WVU Offense Handcuffed After Grier Injury
MORGANTOWN, W.Va. — West Virginia head coach Dana Holgorsen maintained that the Mountaineer offense wasn’t limited in what it could call after starting quarterback Will Grier was knocked out of the game with what looked like a badly broken finger. However, any realistic assessment of the plays run by WVU before and after that line of demarcation tells a different story. With Chris Chugunov getting his first taste of real extended action, and against one of the top defenses in the country to boot, there were parts of the Mountaineer attack that was stricken from the call sheet.
WVU did throw the ball deep a few times, but that’s not a difficult thing for a QB to execute, other than getting the ball on target. (The Mountaineers had receivers open deep at least four times, three of which would have been touchdowns, but failed to connect on any of them.) Instead, it was the tougher passes — the intermediate routes that require precise timing and accuracy — that went wanting.
“A lot of the misdirection, motion and timing plays got handcuffed a little bit,” offensive coordinator Jake Spavital admitted. “I thought Chugs was great on the sidelines in terms of communication. I tried to help him out and completely slow the game down and get him in the proper play.”
The Longhorns, of course, unleashed the dogs on Chugs, blitzing and showing numerous different fronts in an effort to confuse him. That’s not out of the ordinary Texas this year, but there were likely even more blitzes and switches than normal.
Chugunov did not back down, and took a number of hits, including an egregious shot to the head from taunting Texas linebacker Breckyn Hager, who accepted cheers and smiles from his teammates and smirked at the crowd after being ejected. It was Hager who made the “hillbillies drinking moonshine” statement earlier in the week in reference to the West Virginia crowd.
Spavital also explained the play on which Grier got injured.
“We had a package with the jumbo set,” Spavital said of the first quarter formation. “Dana said we had four downs [on this series] so we agreed we were going to run the bootleg on the first play and then come back and try to punch it in on the next one. That’s a play we’ve seen Will Grier make many many times. The design was a run. If you have an all-out blitz you have Sills on a slant, but the design was a bootleg and my thought process was to try to punch it in on one of the next plays.”
That explanation is a bit confusing, as the bootleg came on third and one, not on first down when four plays would be available. Spavital may have been right in understanding that he had four plays, but that set started just inside the ten-yard line. Crawford gained nine on first down and none on second, so perhaps the idea at the time was to try to catch Texas bunched up again.

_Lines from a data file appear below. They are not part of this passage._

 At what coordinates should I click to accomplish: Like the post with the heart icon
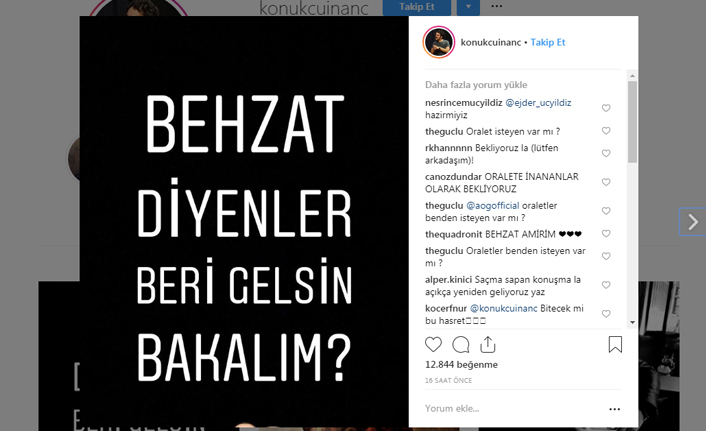pyautogui.click(x=433, y=345)
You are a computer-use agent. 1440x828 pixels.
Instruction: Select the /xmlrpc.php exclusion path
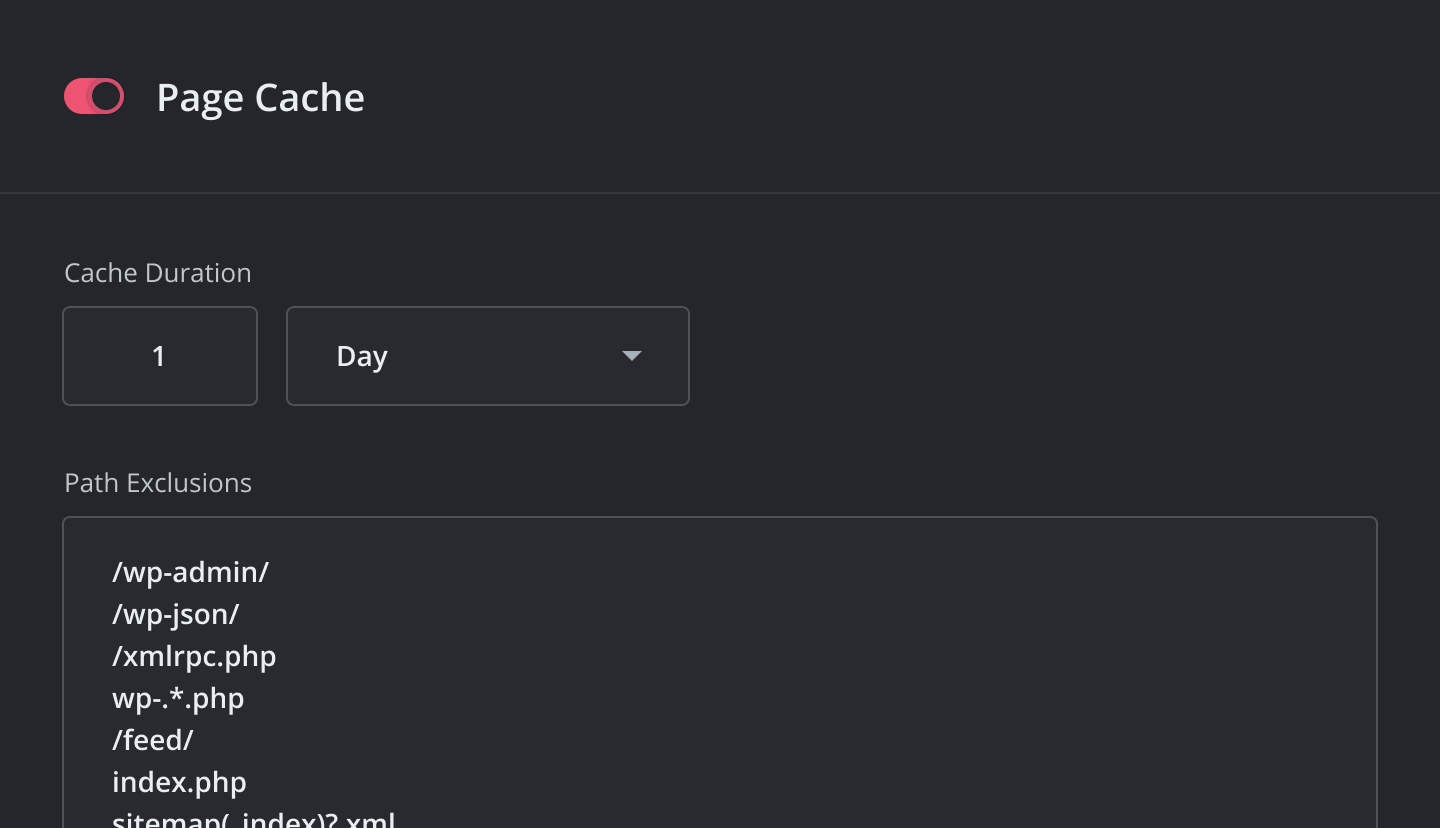point(193,656)
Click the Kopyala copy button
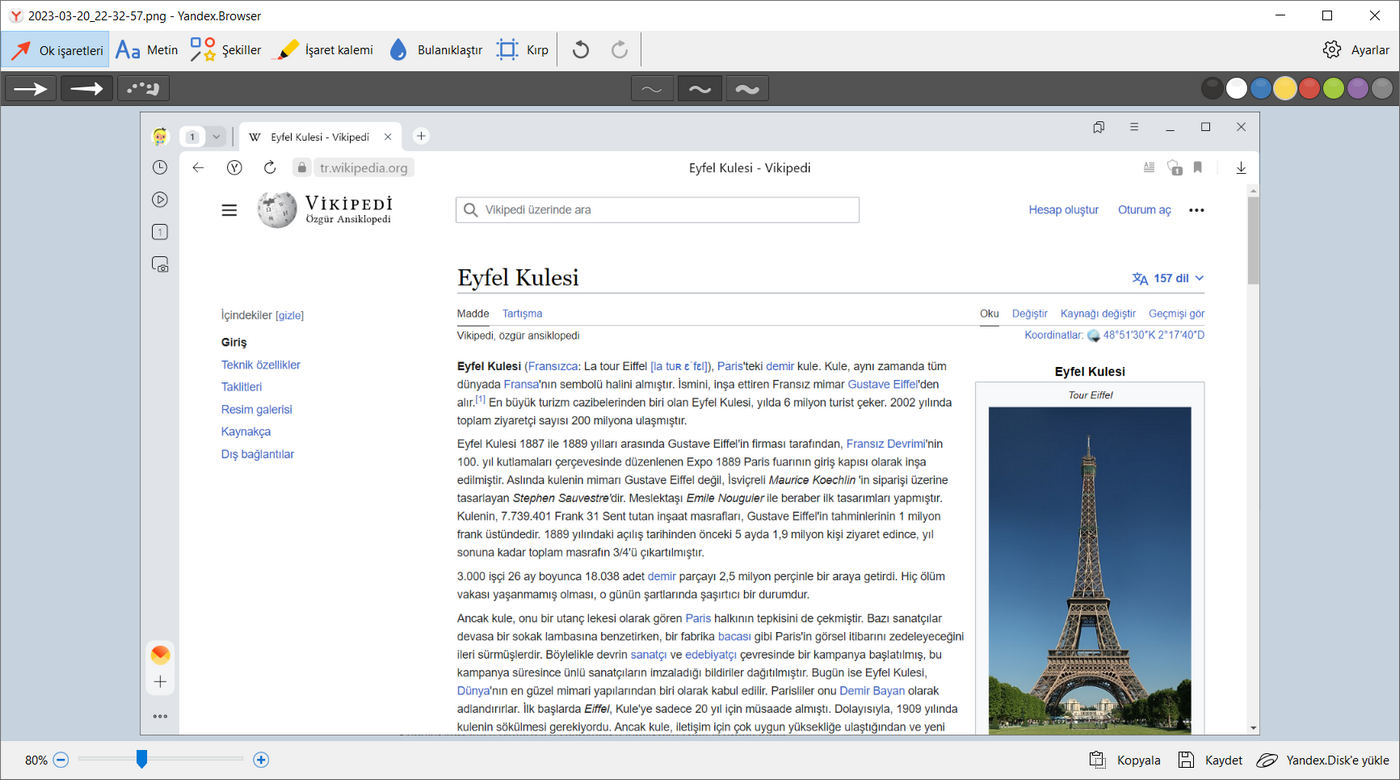Image resolution: width=1400 pixels, height=780 pixels. tap(1125, 760)
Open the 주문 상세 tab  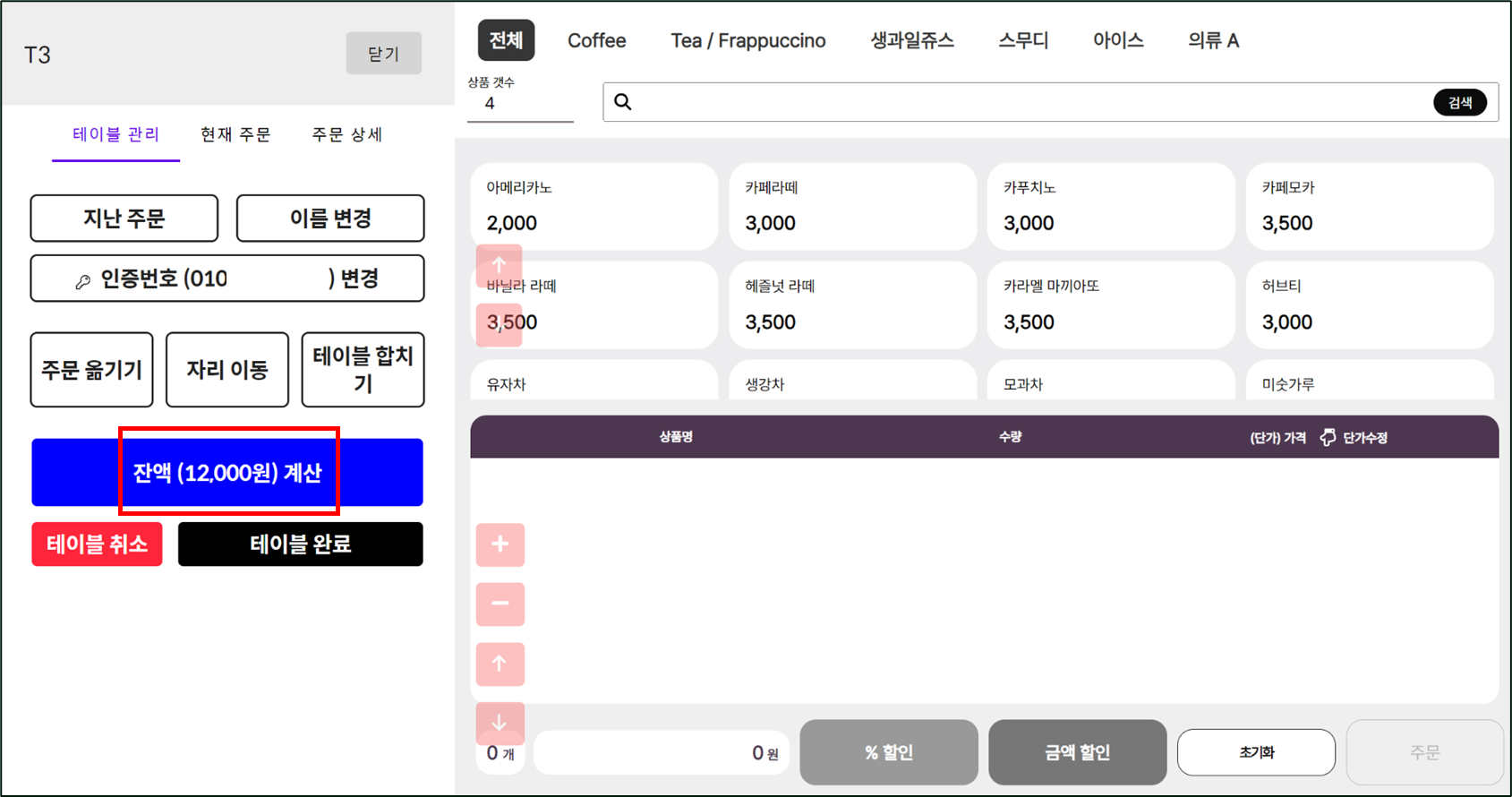point(346,134)
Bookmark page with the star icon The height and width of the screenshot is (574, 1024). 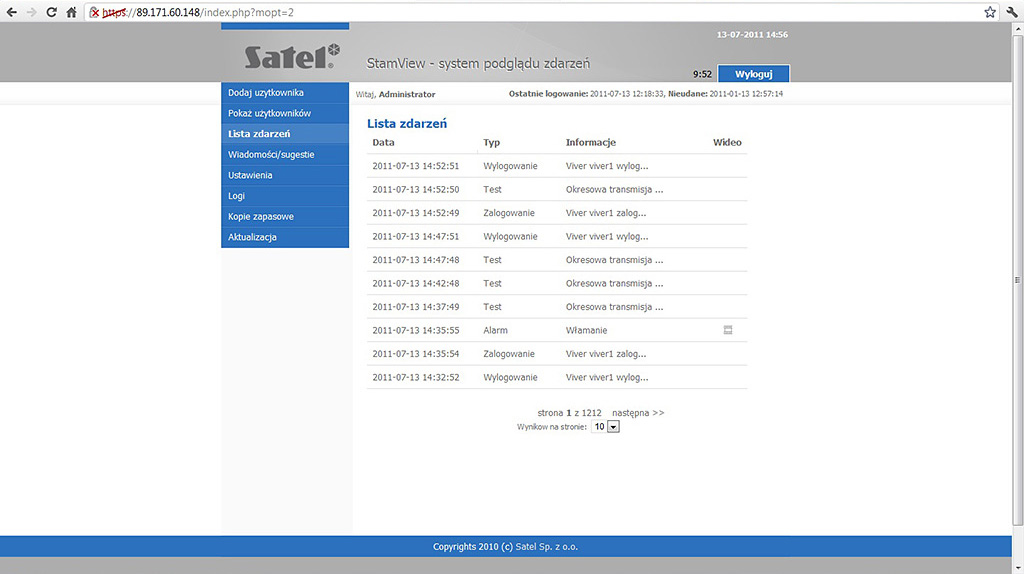point(990,12)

It can be difficult to decipher the thinking, or even the statements, of players and coaches in the immediate aftermath of a tough loss, but Holgorsen was clearly upset that Grier ran the ball. The play looked as if Grier had the option to either hand the ball to Justin Crawford or keep it himself, but Spavital’s comments contradict that notion. Perhaps Holgorsen thought that, even after noting it was four-down territory, WVU should have run the ball inside on every attempt, but if so, that apparently wasn’t communicated clearly.
The question now is, will Holgorsen have a sit down with Spavital to clear the communication? How active will he be in correcting ‘some things that I have overlooked’, as he noted n his post game comments? This shouldn’t be taken to mean there major strife in West Virginia’s gameplanning or offensive meeting rooms, but clearly there will be some different approaches this week.